== TASK DIRECTIONS ==
Repeat exactly the lines below that lie between the line with "You are a GUI" and the line with "Instruction: Click 'Keine", counting both of those lines as part of the answer.

== DATA UNDER STUDY ==
:::::

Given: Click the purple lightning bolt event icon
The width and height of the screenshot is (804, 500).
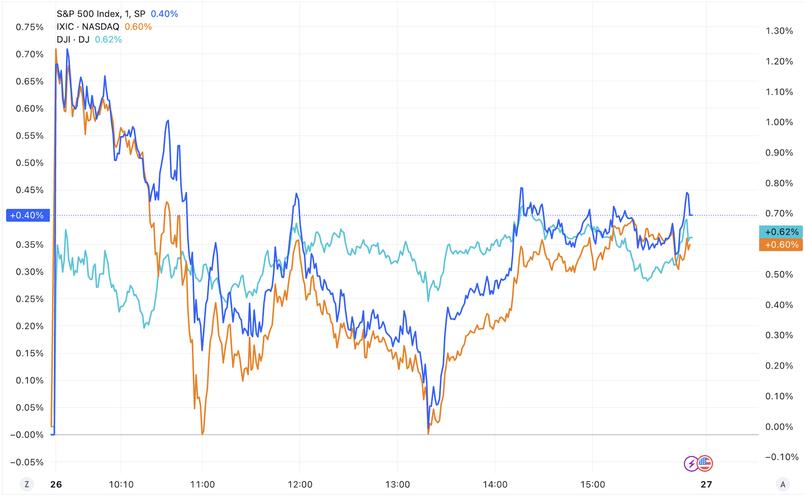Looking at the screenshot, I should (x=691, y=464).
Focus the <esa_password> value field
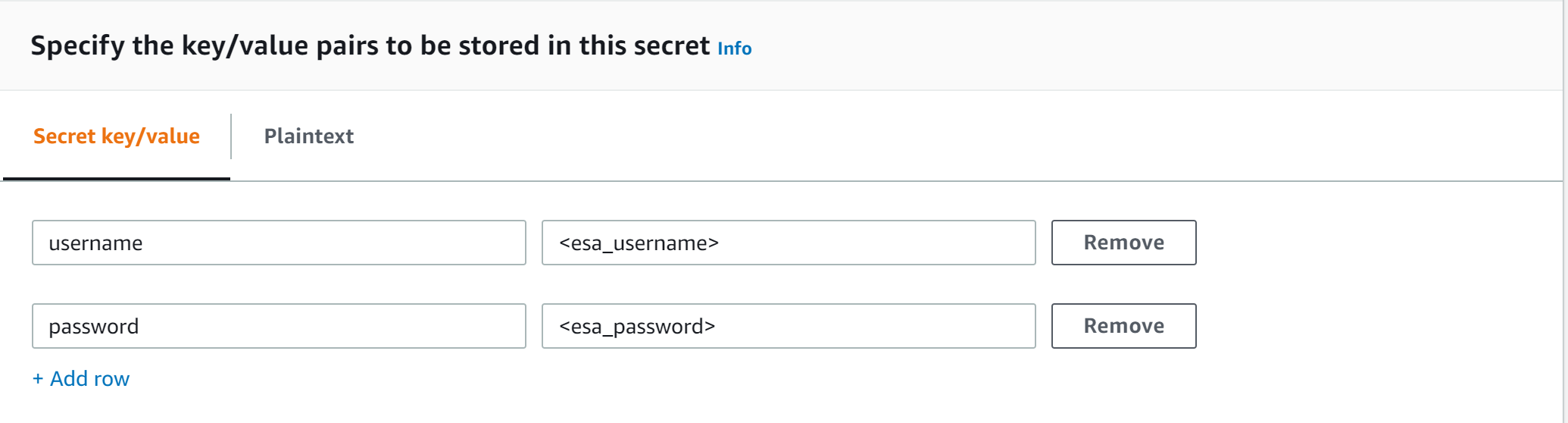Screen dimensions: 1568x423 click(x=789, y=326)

:::::

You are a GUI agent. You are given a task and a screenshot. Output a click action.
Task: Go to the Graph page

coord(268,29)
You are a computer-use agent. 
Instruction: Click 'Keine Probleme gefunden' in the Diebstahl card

:::::

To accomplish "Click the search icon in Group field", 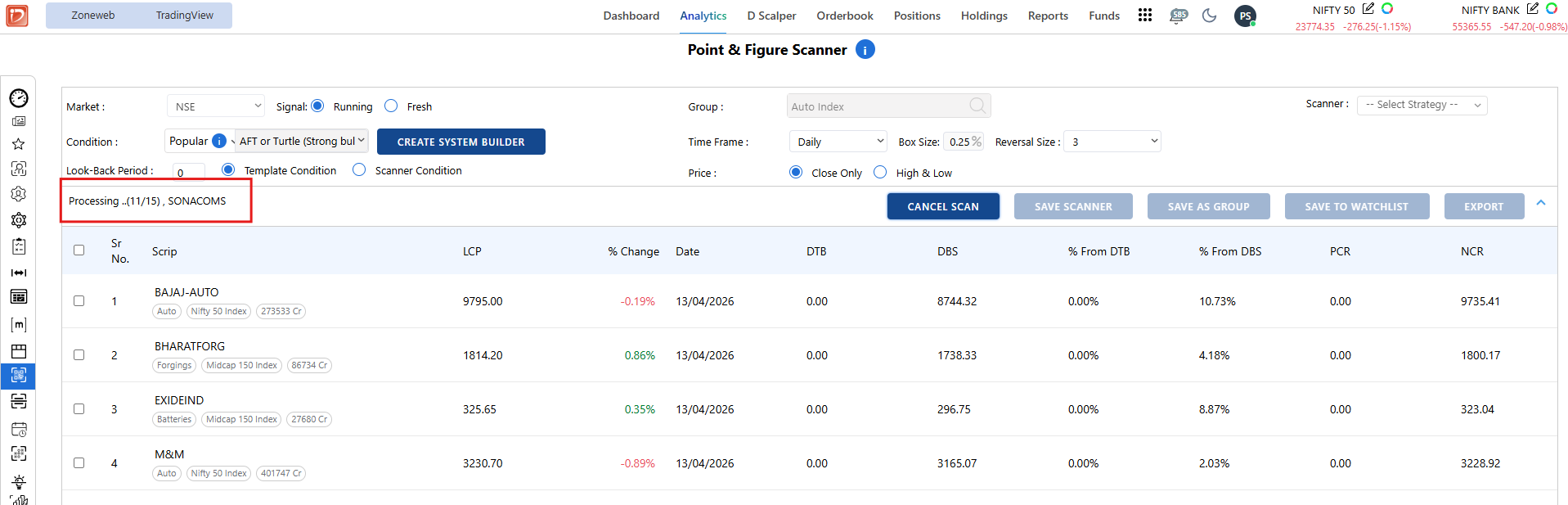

:::::

== RESULT BELOW ==
You are a GUI agent. You are given a task and a screenshot. Output a click action.
Task: Go to the Graph page

coord(268,29)
You are a computer-use agent. 
Instruction: Click 'Keine Probleme gefunden' in the Diebstahl card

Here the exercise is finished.